Les Révoltés d’Alvarado, dont le titre original espagnol signifie « Filets », est né d’une commande du gouvernement mexicain. Plus que la réalisation, due aux quasi débutants Fred Zinnemann — il a été assistant-réalisateur sur Les Hommes le dimanche puis auteur de quelques courts-métrages — et Emilio Gomez Muriel (qui signe là son premier film), on retient surtout les extraordinaires images de Paul Strand. Le grand photographe, qui a débuté sa carrière dès 1915, était très attiré par le Mexique et rêvait de signer un film à l’image de ¡ Que viva Mexico ! que venait de tourner Eisenstein, en 1932. Zinnemann, de son côté, préférait s’inspirer de l’œuvre du documentariste Robert J. Flaherty.

Dans le supplément du DVD, l’universitaire américain James Knipper raconte les tensions qui existèrent entre Strand et Zinnemann à propos du rythme du film, le second reprochant au premier de ne pas avoir « l’esprit cinéma ». Il est vrai que le film n’aurait pu être constitué que de plans fixes, tant Les Révoltés rassemble des portraits, des paysages, des scènes qui pourraient être des photos. Magnifiques, les photos !
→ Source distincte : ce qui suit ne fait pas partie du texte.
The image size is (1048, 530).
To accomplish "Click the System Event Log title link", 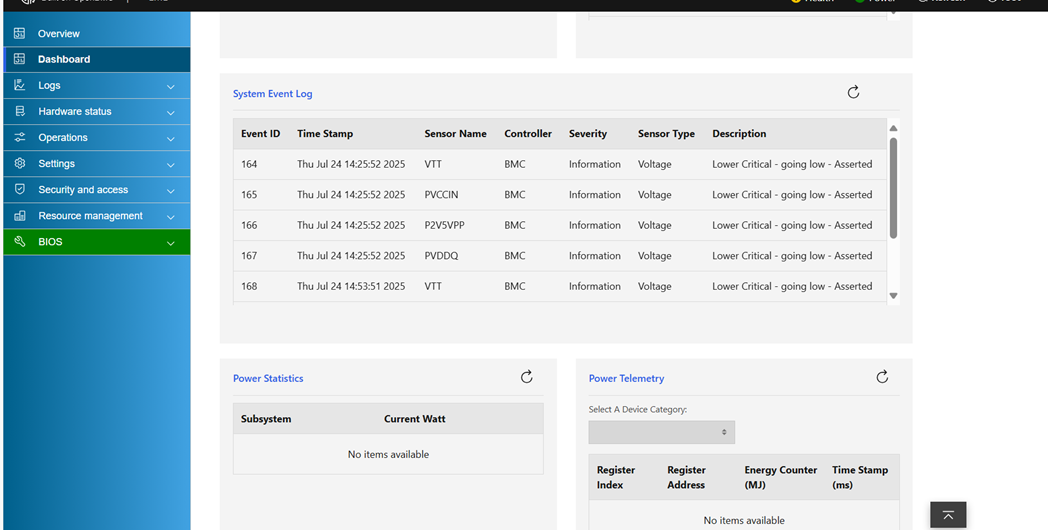I will [272, 94].
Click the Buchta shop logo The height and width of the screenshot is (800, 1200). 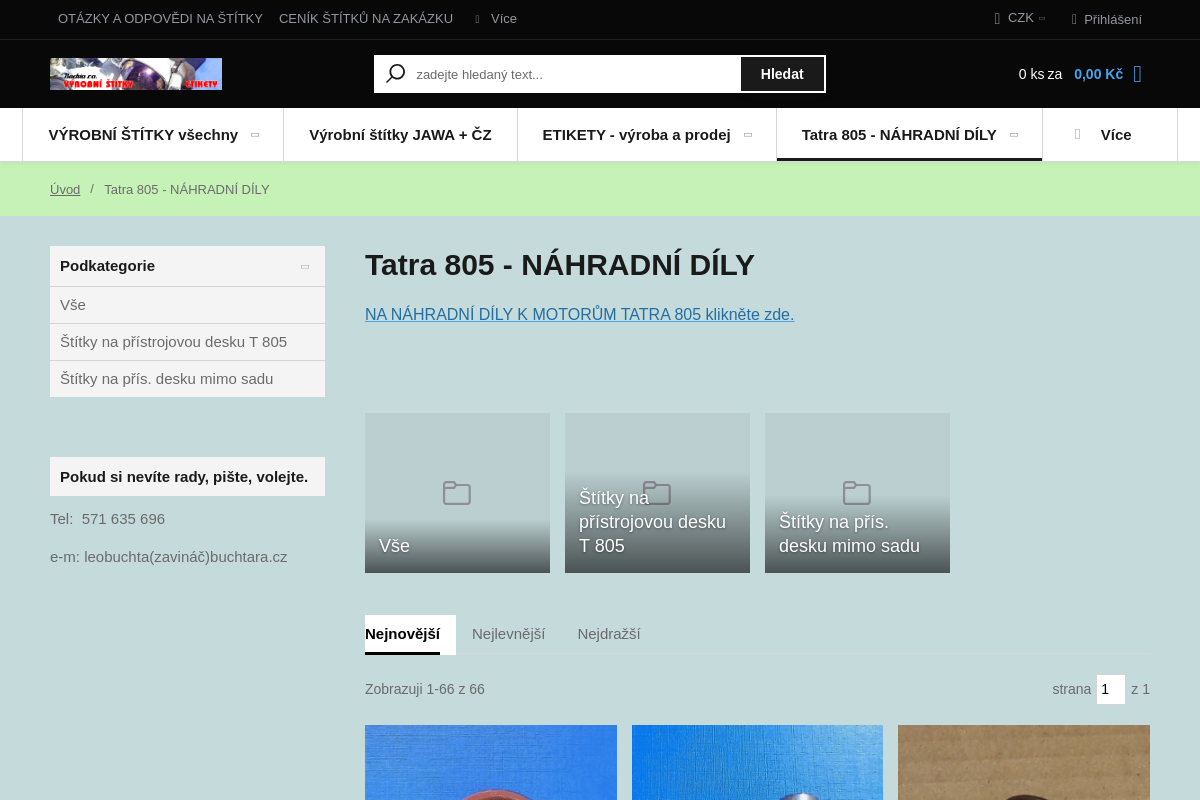(x=136, y=74)
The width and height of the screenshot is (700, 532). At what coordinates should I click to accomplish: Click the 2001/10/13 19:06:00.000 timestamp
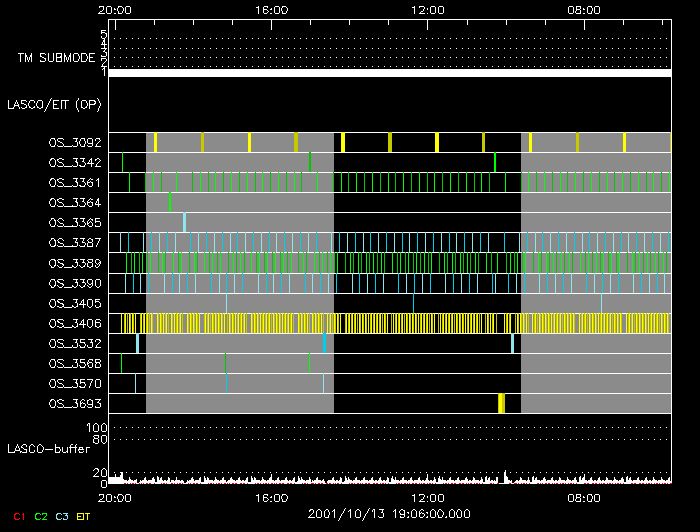(390, 512)
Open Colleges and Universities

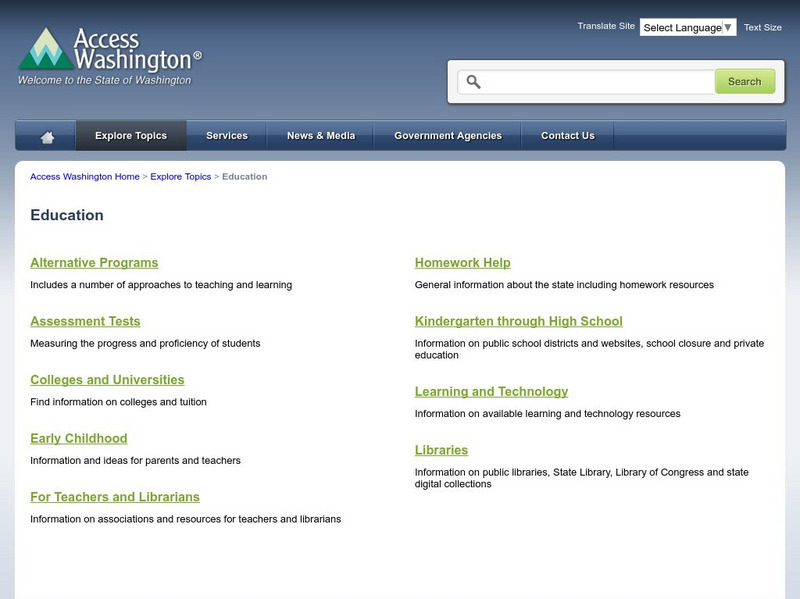coord(107,379)
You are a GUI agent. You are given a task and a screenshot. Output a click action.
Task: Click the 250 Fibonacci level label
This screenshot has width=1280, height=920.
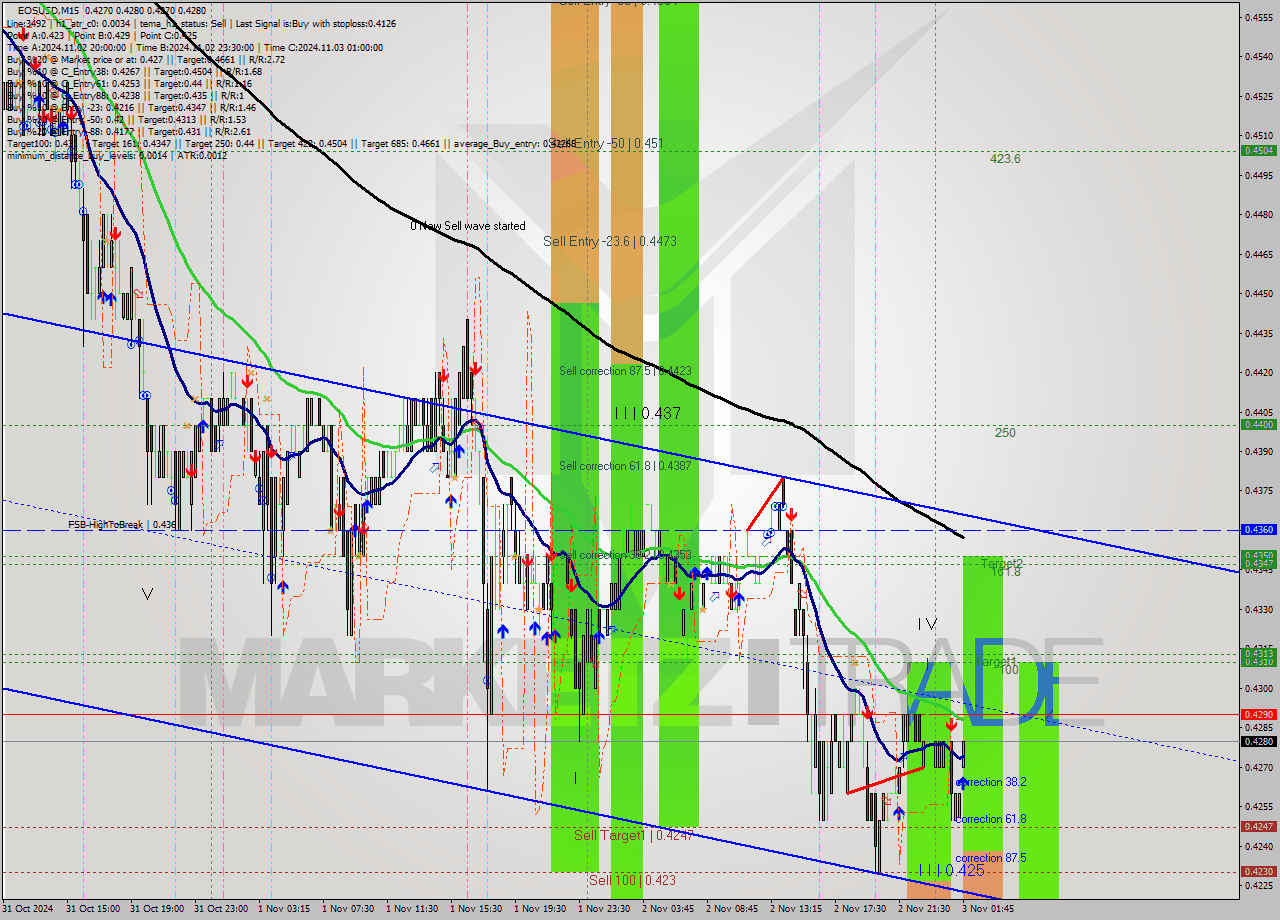click(1005, 433)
Dans le petit village d’Alvarado, près de Vera Cruz (sur la côte Atlantique du Mexique), les gens vivent chichement du produit de leur pêche. Les poissons qu’ils attrapent sont payés une misère par Don Anselmo, le riche propriétaire du coin qui les revend à meilleur prix. Le scénario est forcément manichéen. Il montre comment, face au méchant patron, des pêcheurs, parfois opposés, peuvent se mettre d’accord sur des questions syndicales.

« Après avoir travaillé 25 ans en mer pour quelques centavos, s’exclame un vieux pêcheur, on a le cerveau humide et le cœur desséché. » Ce genre de dialogue sonne toujours juste de nos jours et les séquences poignantes, telle celle de l’enterrement, restent très fortes près de 90 ans après.
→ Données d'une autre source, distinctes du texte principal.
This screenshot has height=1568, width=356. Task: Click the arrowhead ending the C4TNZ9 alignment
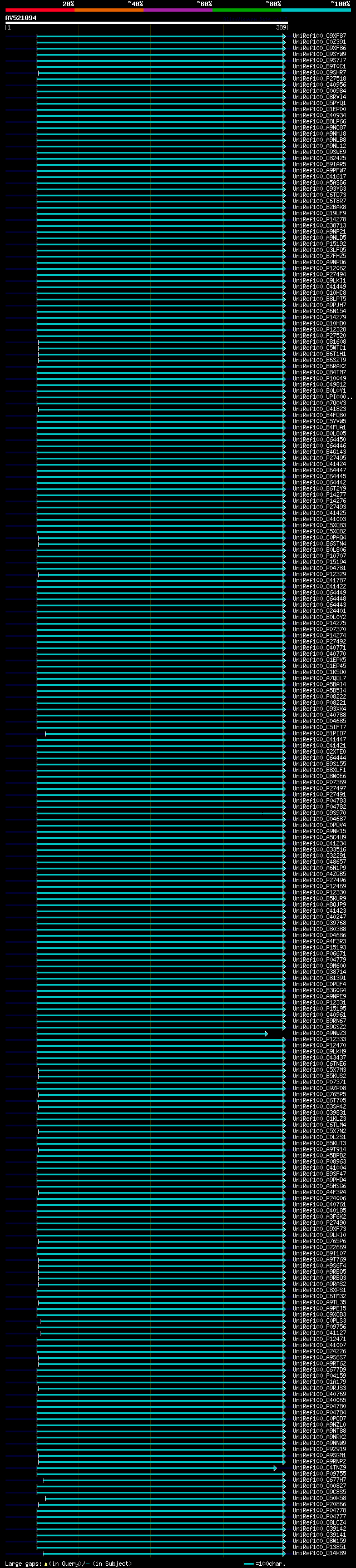click(275, 1468)
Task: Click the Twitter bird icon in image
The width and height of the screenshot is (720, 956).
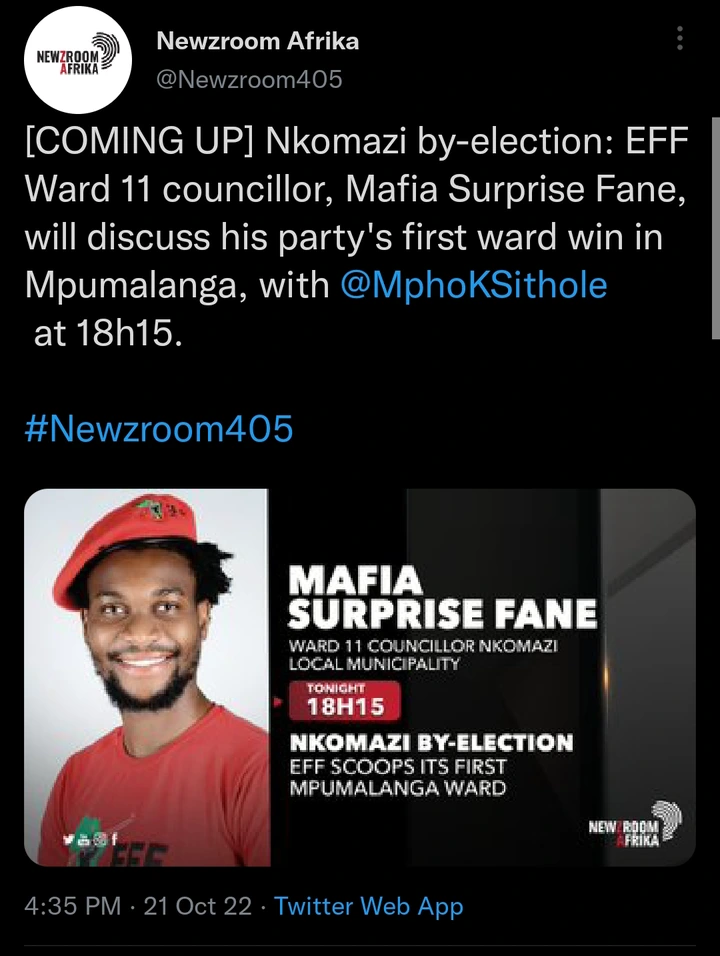Action: point(68,840)
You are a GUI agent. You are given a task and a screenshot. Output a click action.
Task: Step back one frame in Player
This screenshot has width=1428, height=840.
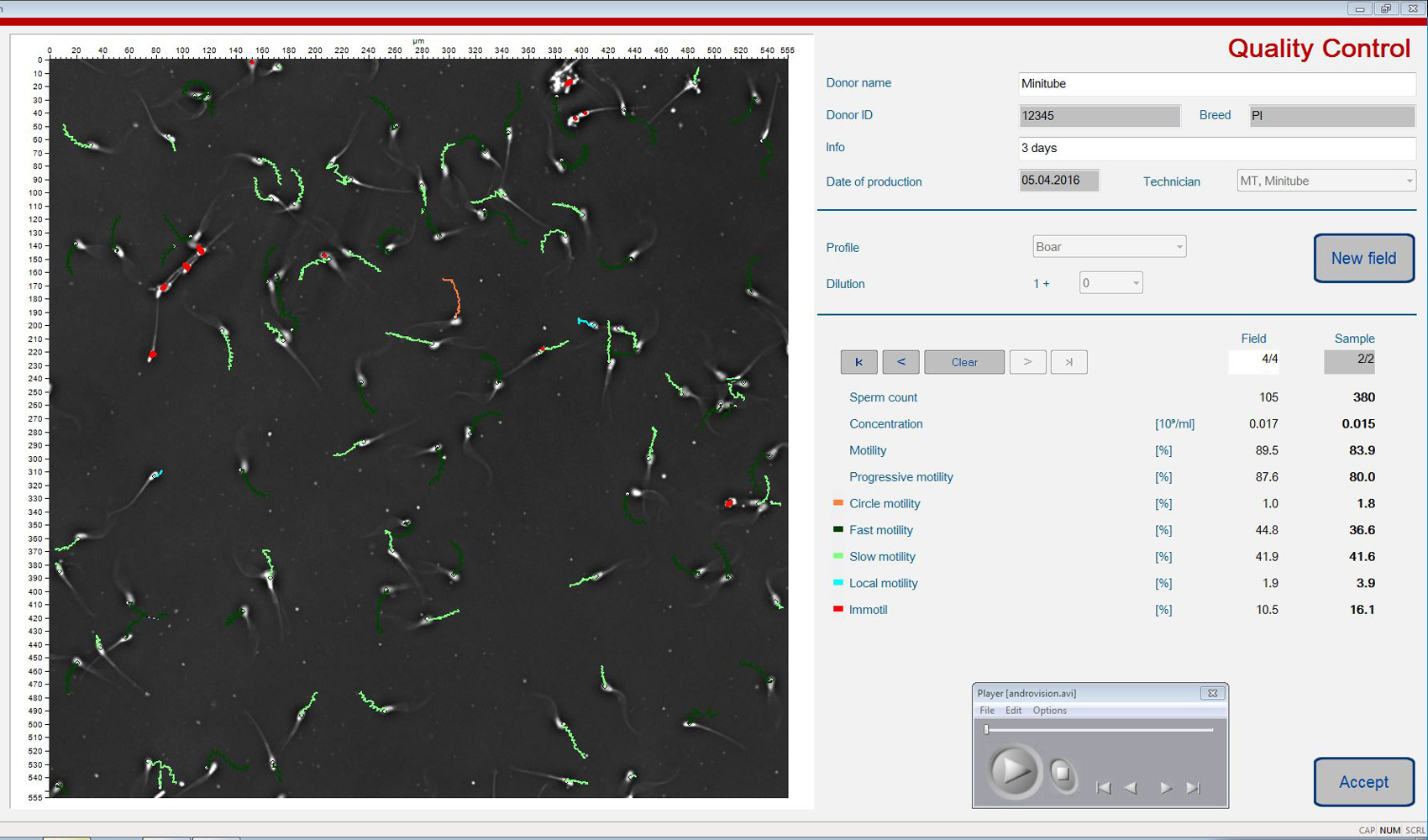point(1131,788)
Non seulement la sortie des Révoltés d’Alvarado a été une date marquante pour le cinéma mexicain parlant mais son style annonce déjà ce que sera, dix ans plus tard en Italie, le néoréalisme. Ajoutons que ce film est précurseur du cinéma social qui se développera plus tard. On peut penser à Native Land, bien sûr (tourné en 1938 et sorti aux États-Unis en 1941) de Leo Hurwitz et Paul Strand, mais aussi au Sel de la terre (1954) de Herbert J. Biberman.

Signalons enfin que les dialogues de la version américaine, intitulée The Wave, sont de John Dos Passos et Leo Hurwitz. Le premier, grand écrivain, était entre autres l’auteur de Manhattan Transfer (1925) et de La Grosse Galette (1936). Le second, déjà cité pour Native Land, figura plus tard sur la liste noire, à l’époque du maccarthysme.

Jean-Charles Lemeunier

Les Révoltés d’Alvarado
Année : 1936
Titre original : Redes
Origine : Mexique
Réal. : Fred Zinnemann, Emilio Gomez Muriel
Scén. : Emilio Gomez Muriel, Henwar Rodakiewicz, Paul Strand, Agustin Velazquez Chavez, Fred Zinnemann
Photo : Paul Strand
Musique : Silvestre Revueltas
Montage : Emilio Gomez Muriel, Gunther von Fritsch
Durée : 58 min
Avec Silvio Hernandez, David Valle Gonzalez, Rafael Hinojosa, Antonio Lara, Miguel Figueroa…

Sortie dans le coffret World Cinema Foundation édité par Carlotta Films le 18 avril 2012.